(Saved data entries)
↓

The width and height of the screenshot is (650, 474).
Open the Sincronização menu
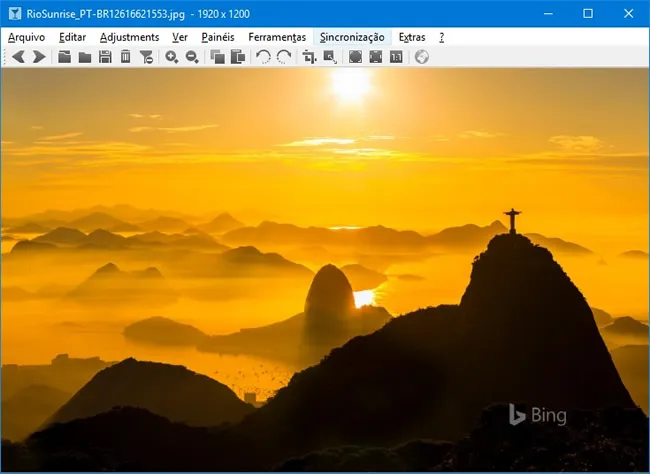point(352,37)
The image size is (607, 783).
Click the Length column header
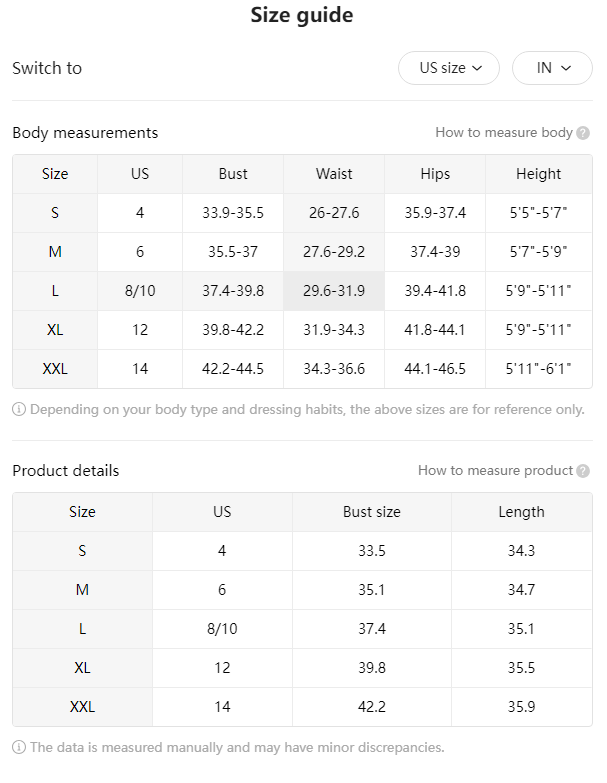coord(522,512)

↑

Exact copies of the lines from the one containing "Open the Sincronização menu" through the final line of the data are required; pictures are to be omitted.

Open the Sincronização menu
point(352,37)
The image size is (607, 783).
Click the Length column header
coord(522,512)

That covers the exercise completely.